The Rocky Horror Picture Show

„Michael Rennie was ill the day the earth stood still.“

aus „The Rocky Horror Picture Show“

1977 war eine tolle Zeit. In meiner Erinnerung herrschte das ganze Jahr über Sommer. Wir feierten in Kreuzberg, in der Hasenheide oder im Tiergarten, und immer schien die Sonne, auch nachts. Eines Abends zogen wir den Kottbusser Damm runter, Richtung Paul-Linke-Ufer und vor einem kleinen Bezirkskino namens Tali standen eine Menge Leute rum in wirklich witzigen Klamotten. Einige hatten volle Bierkästen dabei. Ob sie mit den Kästen da rein wollten? Ja, klaro, wollten sie und das durften sie anscheinend auch. Wir also mit. Der Film sollte lustig sein und angeblich konnte man sogar rauchen. Ich saß erwartungsvoll ganz am Rand der mittleren Reihe, ich weiß es noch genau. Die Stimmung war großartig; Joints kreisten, ich wurde zu allem möglichen eingeladen, es fühlte sich alles familiär und freundlich an, ein echtes Happening. Dann wurde es dunkel. Auf der Leinwand erschien ein riesiges Paar roter Lippen. Musik erklang. Die Lippen begannen zu singen. Sie hielten mich in ihrem Bann. Und da war sie wieder, diese beseligende Ahnung, daß gleich etwas Aussergewöhnliches passieren würde, etwas, das meinem Denken und meinem Lebensgefühl einen neuen Dreh verpassen würde. Das war so dermaßen klar, das war mitternachtssonnenklar.

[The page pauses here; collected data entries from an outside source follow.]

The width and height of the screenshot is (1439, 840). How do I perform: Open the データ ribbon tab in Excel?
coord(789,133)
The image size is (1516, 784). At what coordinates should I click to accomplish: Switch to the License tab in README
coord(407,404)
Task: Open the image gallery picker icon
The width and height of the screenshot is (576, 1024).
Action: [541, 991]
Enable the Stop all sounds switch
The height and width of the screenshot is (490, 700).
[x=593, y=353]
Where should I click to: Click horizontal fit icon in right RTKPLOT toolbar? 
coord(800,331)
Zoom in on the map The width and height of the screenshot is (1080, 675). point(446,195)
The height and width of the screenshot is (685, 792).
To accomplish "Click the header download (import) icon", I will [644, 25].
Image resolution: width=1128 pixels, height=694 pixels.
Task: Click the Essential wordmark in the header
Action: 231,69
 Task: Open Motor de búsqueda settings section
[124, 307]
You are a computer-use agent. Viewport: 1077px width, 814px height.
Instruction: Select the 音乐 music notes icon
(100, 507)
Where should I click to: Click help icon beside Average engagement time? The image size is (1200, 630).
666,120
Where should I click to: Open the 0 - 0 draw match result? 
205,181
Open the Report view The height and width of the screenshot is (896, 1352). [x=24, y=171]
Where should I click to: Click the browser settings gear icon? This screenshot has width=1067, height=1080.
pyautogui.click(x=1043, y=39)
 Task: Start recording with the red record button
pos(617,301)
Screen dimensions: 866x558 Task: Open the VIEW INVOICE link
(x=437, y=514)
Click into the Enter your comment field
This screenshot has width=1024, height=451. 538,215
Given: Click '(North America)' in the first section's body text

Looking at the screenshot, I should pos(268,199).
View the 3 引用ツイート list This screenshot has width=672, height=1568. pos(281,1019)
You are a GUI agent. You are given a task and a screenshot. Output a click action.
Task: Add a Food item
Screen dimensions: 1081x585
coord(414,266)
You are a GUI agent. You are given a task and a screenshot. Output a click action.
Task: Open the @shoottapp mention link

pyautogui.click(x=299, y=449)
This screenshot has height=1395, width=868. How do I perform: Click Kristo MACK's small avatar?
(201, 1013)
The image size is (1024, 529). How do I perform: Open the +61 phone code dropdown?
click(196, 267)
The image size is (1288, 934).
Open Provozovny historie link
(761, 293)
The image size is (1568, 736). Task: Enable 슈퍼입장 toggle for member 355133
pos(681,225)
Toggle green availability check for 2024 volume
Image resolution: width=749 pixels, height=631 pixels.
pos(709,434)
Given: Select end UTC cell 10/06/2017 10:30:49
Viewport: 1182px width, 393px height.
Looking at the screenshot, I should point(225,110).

Dann überstürzten sich die Ereignisse, sowohl was die Handlung auf der Leinwand, als auch was die davor betraf. Das ganze durchgeknallte Ensemble der Rocky Horror Picture Show rockte, tanzte und sang zusammen mit den ganzen durchgeknallten Punks im Publikum, die Grenze zwischen Film und Wirklichkeit löste sich auf. Ich muss vollkommen geplättet ausgesehen haben, das Mädchen neben mir fragte: „Bist zum ersten Mal hier?“ Es war aber auch zu schön. Es war wie damals vor langer, langer Zeit mit Freddy und Mary-Ann. Es wird wird immer einen Freddy geben, immer eine Mary-Ann und immer wieder einen neuen Dreh. Man weiß nicht, wofür es gut ist, aber es hat seinen Sinn, es wirkt sich immer irgendwie aus. Unser Leben ist zart betupft mit solchen Momenten, sie sind selten, wir sollten sie schätzen, indem wir sie nicht vergessen. Und dabei hilft immer ein gutes Lied.